::: DATA SHOWN

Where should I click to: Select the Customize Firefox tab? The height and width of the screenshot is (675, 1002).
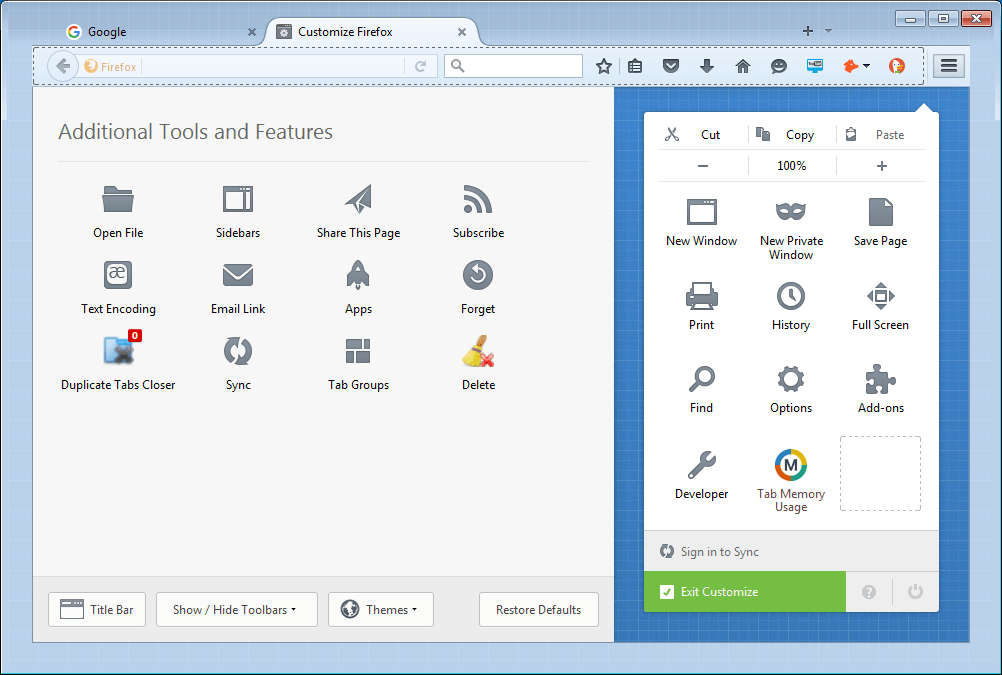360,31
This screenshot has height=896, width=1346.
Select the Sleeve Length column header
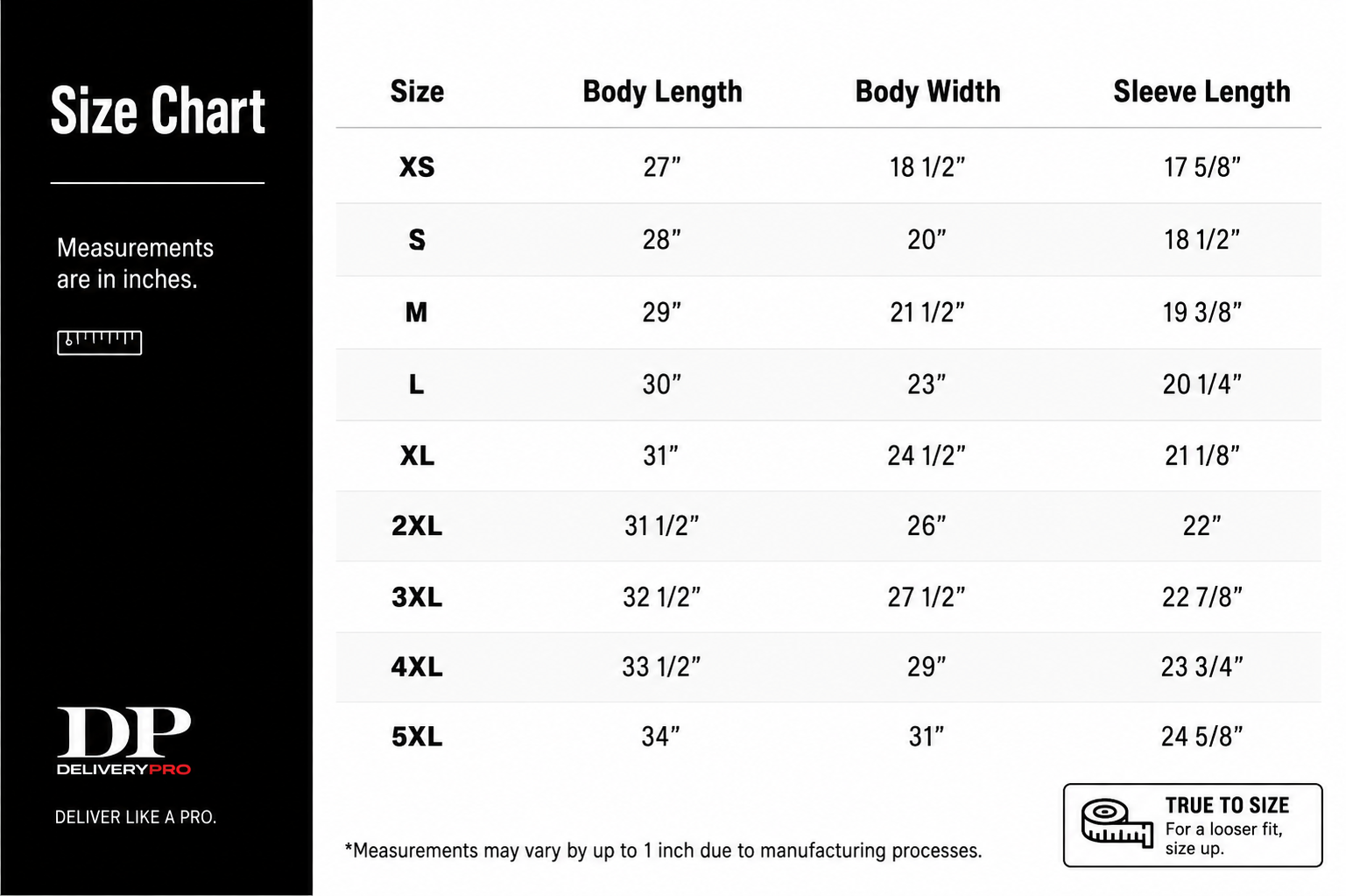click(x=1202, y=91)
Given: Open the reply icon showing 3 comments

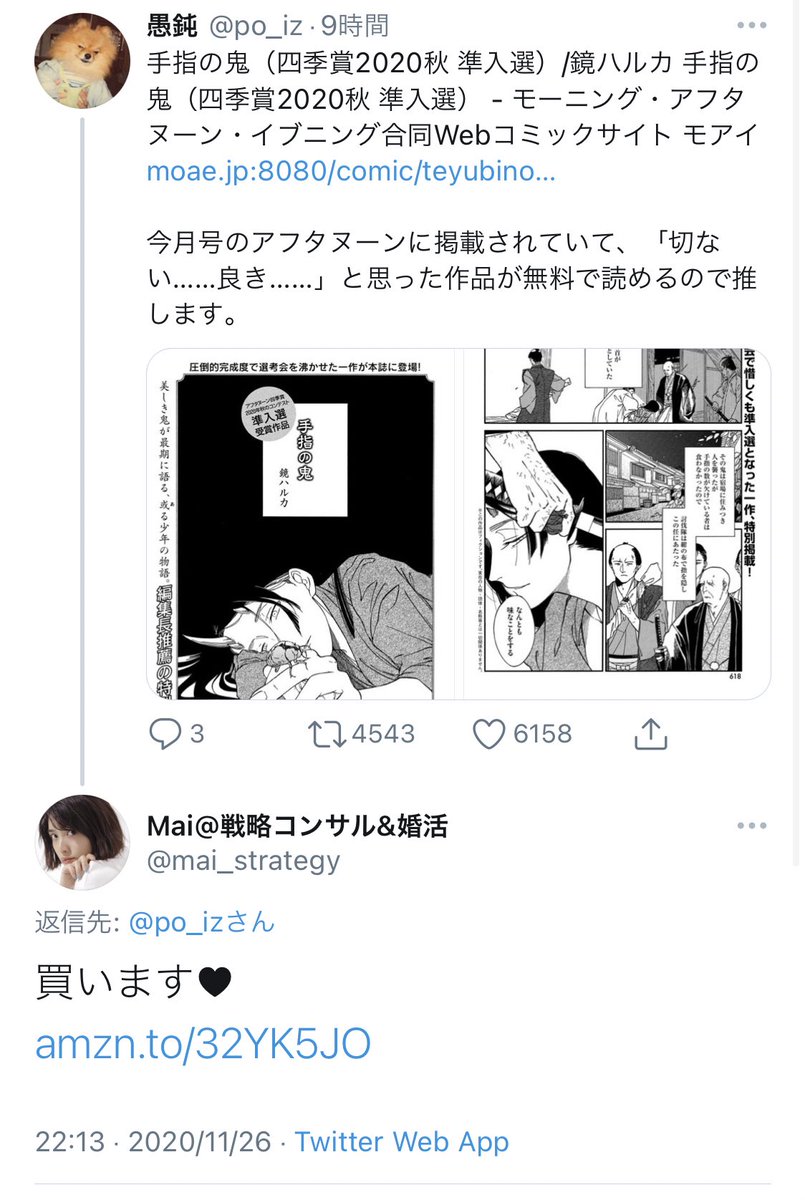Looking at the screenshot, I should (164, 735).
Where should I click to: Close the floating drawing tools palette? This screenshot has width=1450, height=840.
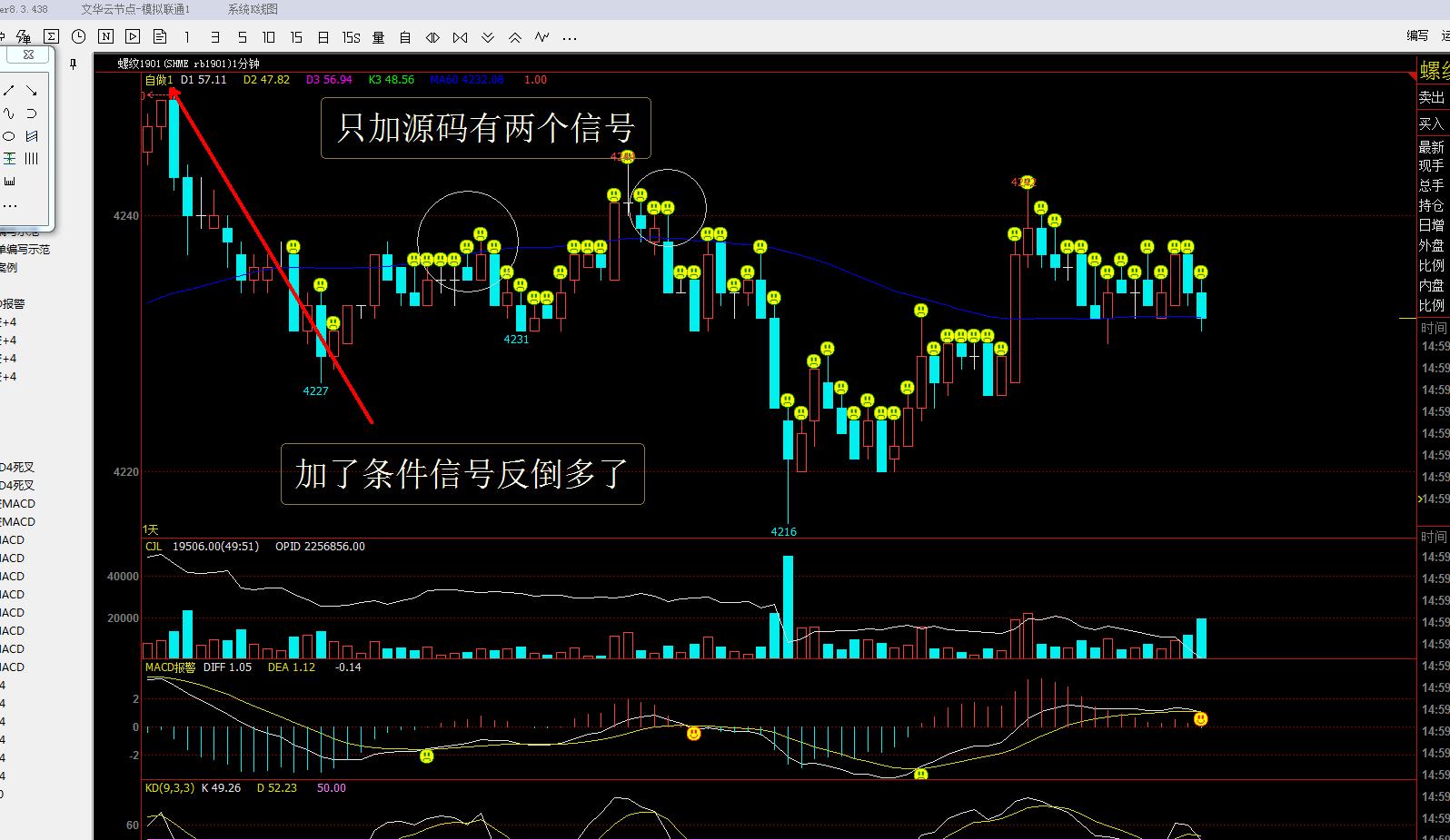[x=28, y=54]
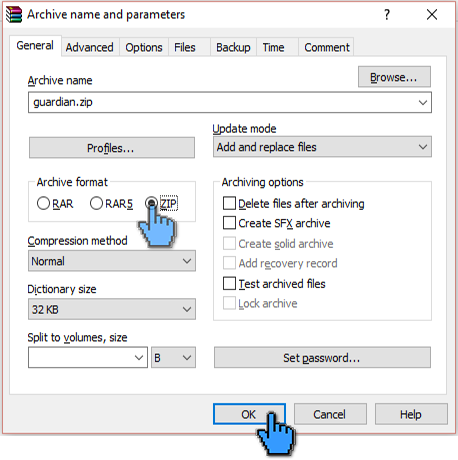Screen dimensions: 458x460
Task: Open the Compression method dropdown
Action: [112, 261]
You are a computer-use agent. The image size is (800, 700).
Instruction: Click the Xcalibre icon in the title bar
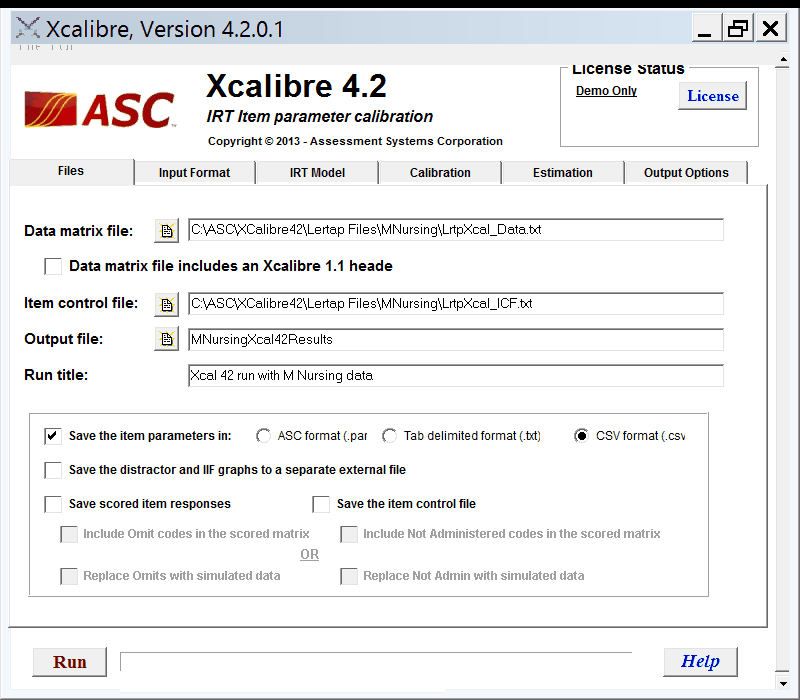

::::::

## TASK OBJECTIVE:
Each record must be repeated exactly, and no picture may be carried over.

## EXERCISE OUTPUT:
Where should I click to: Select the Customize Firefox tab? The height and width of the screenshot is (675, 1002).
360,31
This screenshot has height=896, width=1346.
Select the Sleeve Length column header
click(x=1202, y=91)
Given: Open the reply icon showing 3 comments

Looking at the screenshot, I should (164, 735).
Where should I click to: Close the floating drawing tools palette? This screenshot has width=1450, height=840.
[x=28, y=54]
Screen dimensions: 458x460
Task: Open the Compression method dropdown
Action: [112, 261]
You are a computer-use agent. The image size is (800, 700).
Instruction: Click the Xcalibre icon in the title bar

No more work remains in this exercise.